Il faut mesurer que l’attaque contre les fonctionnaires, qui n’est pas la première, sera d’une violence sans précédent. Il suffit d’écouter Gerald Darmanin, ministre des comptes publics : certaines missions de la fonction publique « fusionneront ou seront déléguées à des collectivités territoriales ou des entreprises » et « certaines tâches vont disparaître avec la numérisation ». Pour les agents concernés, « soit on les forme à un autre métier, soit on leur propose un plan de départs volontaires »…mais « tout cela fera partie des discussions avec les syndicats » (Les Échos, 08/02/18)
De même l’offensive contre les personnels de santé et le droit à la santé poursuit et aggrave les politiques antérieures d’austérité. C’est ce qui a conduit à une mobilisation d’un secteur important mais jusqu’alors peu organisé : celui des EHPAD. Certes, cette mobilisation, d’abord limitée à quelques établissements, a pris la forme d’une « simple » journée nationale de mobilisation le 30 janvier, mais celle-ci fut sans précédent, conduite dans un cadre syndical unitaire et eut le soutien de l’ensemble de la population. Face à cette mobilisation, le gouvernement offrit une cinquantaine de millions d’euros, puis une centaine, ce qui est sans commune mesure avec ce qui est nécessaire pour prendre en charge les personnes âgées dépendantes : alors que le taux d’encadrement est inférieur à 6,7 salariés pour dix personnes invalides, il en faudrait 8 selon les directeurs d’EHPAD, et 10 pour 10 pour les syndicats.
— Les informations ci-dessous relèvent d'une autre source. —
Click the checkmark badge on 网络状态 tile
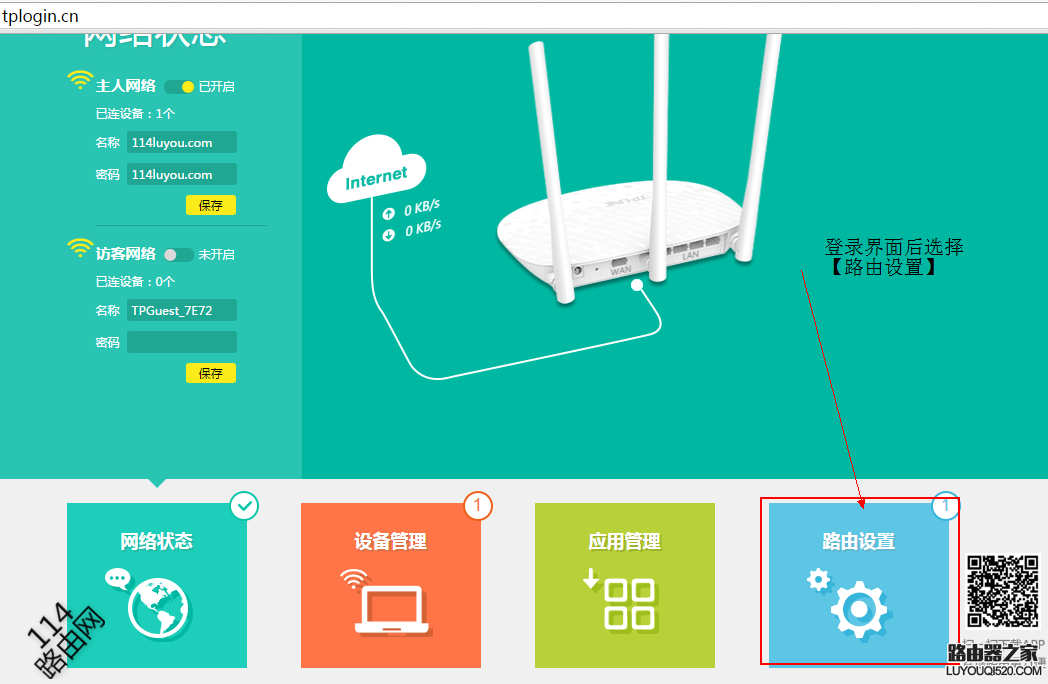The height and width of the screenshot is (684, 1048). point(245,506)
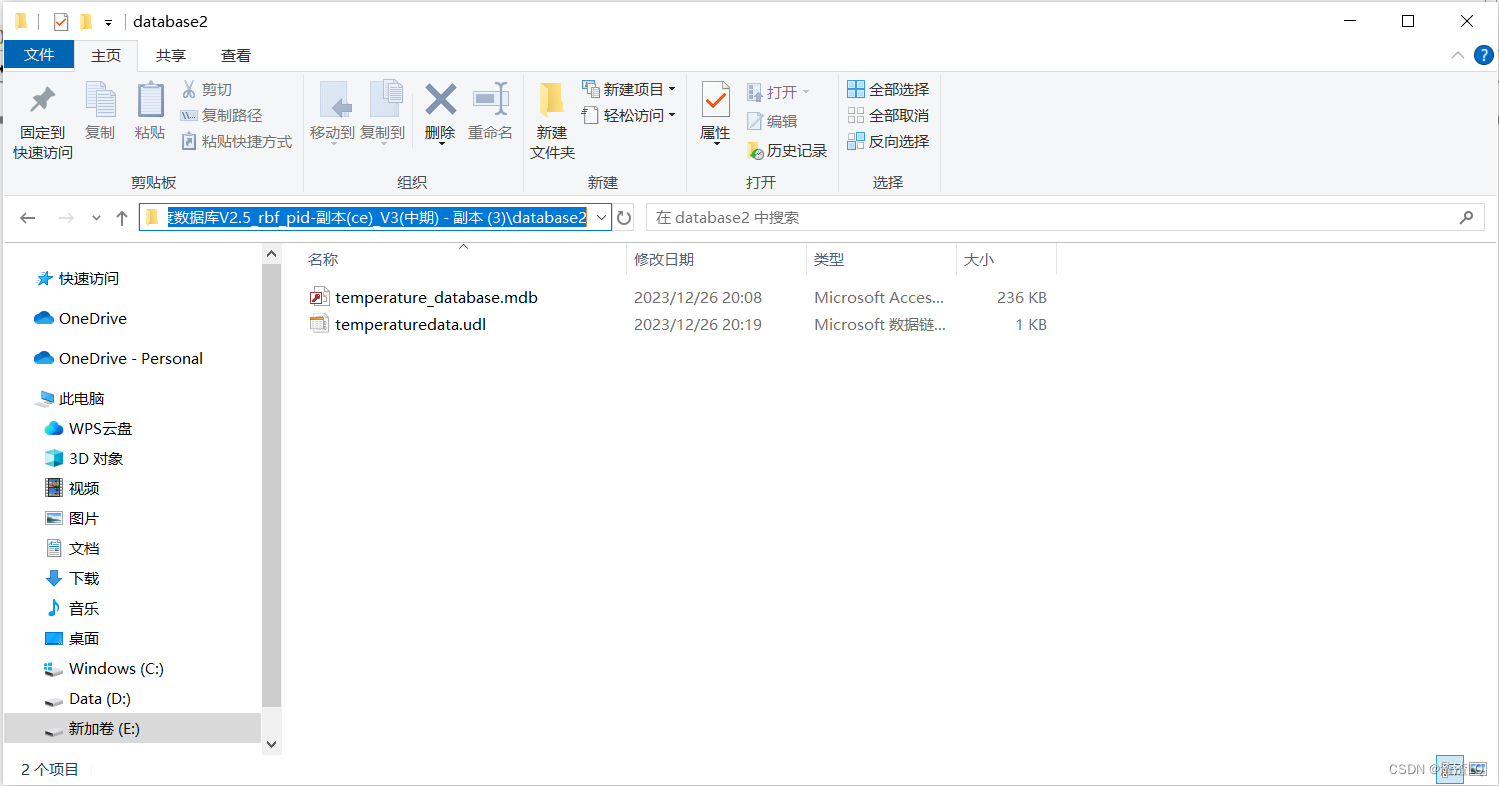Pin current folder to Quick access
The image size is (1499, 786).
pyautogui.click(x=41, y=115)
Mais le gouvernement est tout bonnement incapable, compte tenu des objectifs que lui a fixés la bourgeoisie, de satisfaire ces revendications ; pour arriver au simple taux de 8 pour 10, il faudrait créer plus de 90 000 emplois pour un coût de 2 à 2,5 milliards au moins…
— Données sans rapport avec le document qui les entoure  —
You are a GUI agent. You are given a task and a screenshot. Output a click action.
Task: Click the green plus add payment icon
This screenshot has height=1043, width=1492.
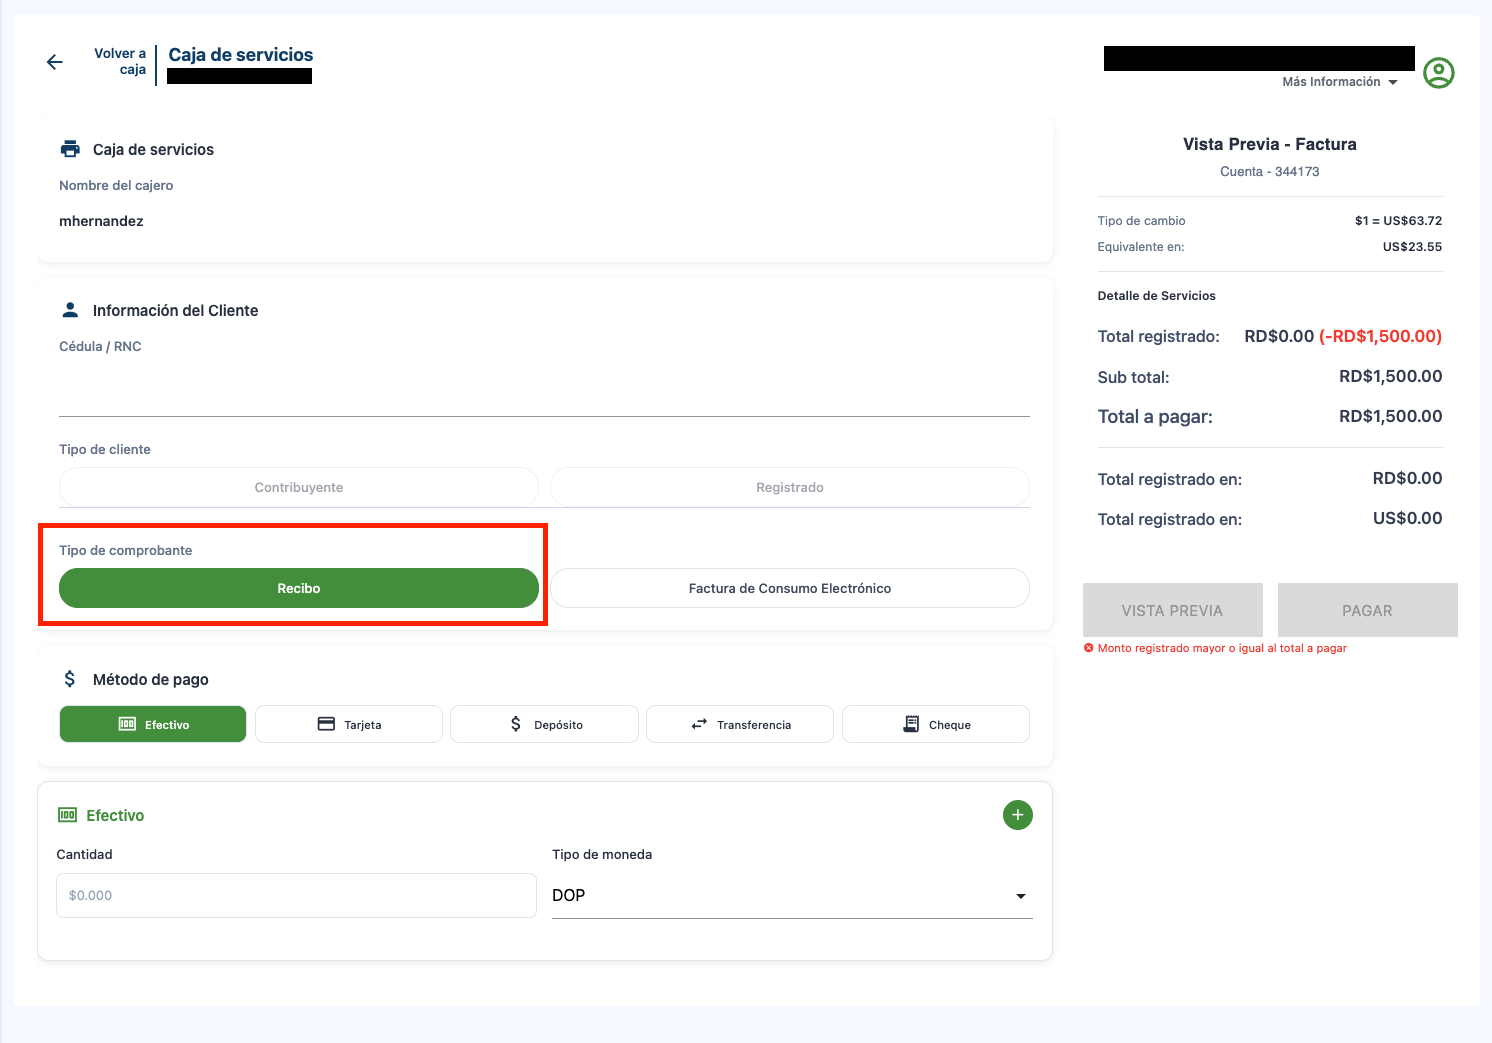click(1017, 815)
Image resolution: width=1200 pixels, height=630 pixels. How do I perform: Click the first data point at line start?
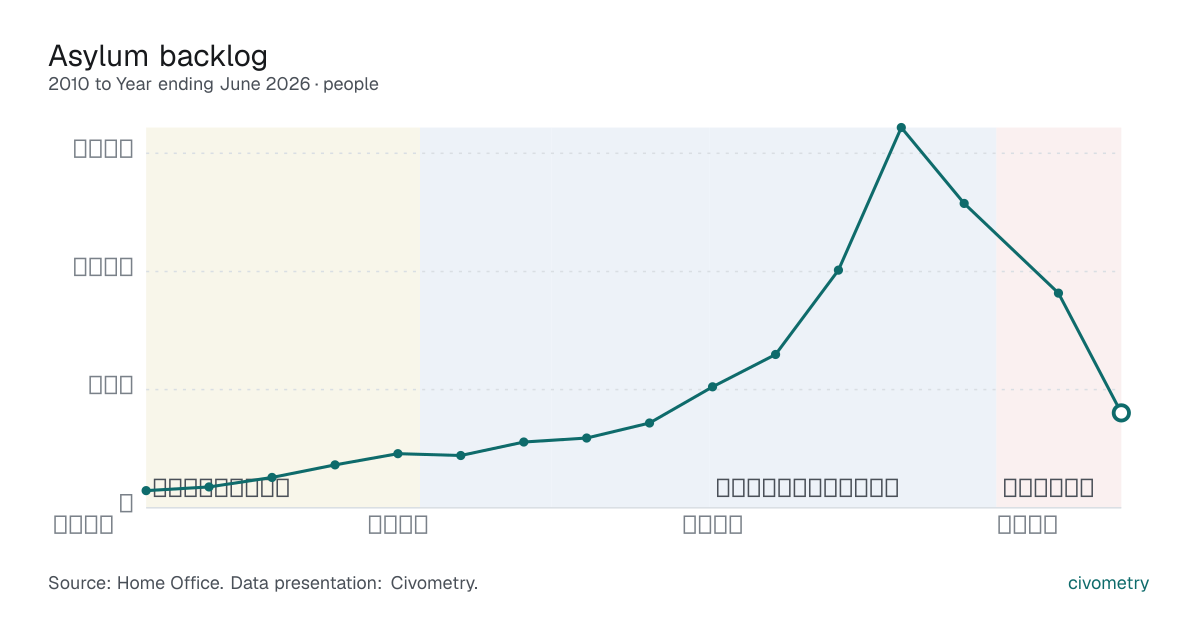point(146,491)
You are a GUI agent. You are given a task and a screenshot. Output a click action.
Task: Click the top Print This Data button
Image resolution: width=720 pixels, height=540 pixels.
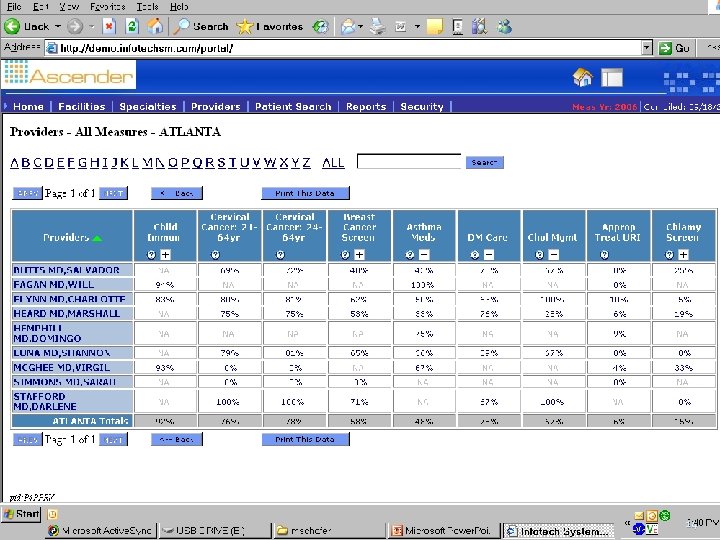pyautogui.click(x=305, y=193)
Dans le même temps, les personnels des hôpitaux (dont les services psychiatriques) protestent de plus en plus fortement contre la dégradation sans fin des conditions de travail. Signe de la gravité de la situation : la protestation voit se réaliser l’unité de toutes catégories (souvent cloisonnées), des agents de service aux chefs de services et même des directeurs d’hôpitaux.
La multiplicité des attaques et leur ampleur ne peut donc pas ne pas provoquer de réactions de travailleurs et de la jeunesse. Inévitablement, un ou des affrontements majeurs mettront aux prises le prolétariat avec la jeunesse et le gouvernement Macron de la bourgeoisie française.
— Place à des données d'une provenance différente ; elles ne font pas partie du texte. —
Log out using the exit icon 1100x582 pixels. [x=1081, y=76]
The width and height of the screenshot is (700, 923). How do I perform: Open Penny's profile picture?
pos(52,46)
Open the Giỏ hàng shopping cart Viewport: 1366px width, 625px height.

Il s’agit donc de préparer les affrontements, en particulier en combattant la politique du dialogue social et en montrant l’ampleur des attaques, souvent camouflée par les bureaucrates syndicaux. C’est le cas de l’attaque prévue contre les retraites et pensions qui va se traduire, entre autres, par la mise à mort du Code des pensions, pièce essentielle du statut de la Fonction publique d’État.
Cela implique pour les militants ouvriers de combattre à la fois dans et hors les syndicats pour regrouper les travailleurs contre la politique de Macron et de ses alliés.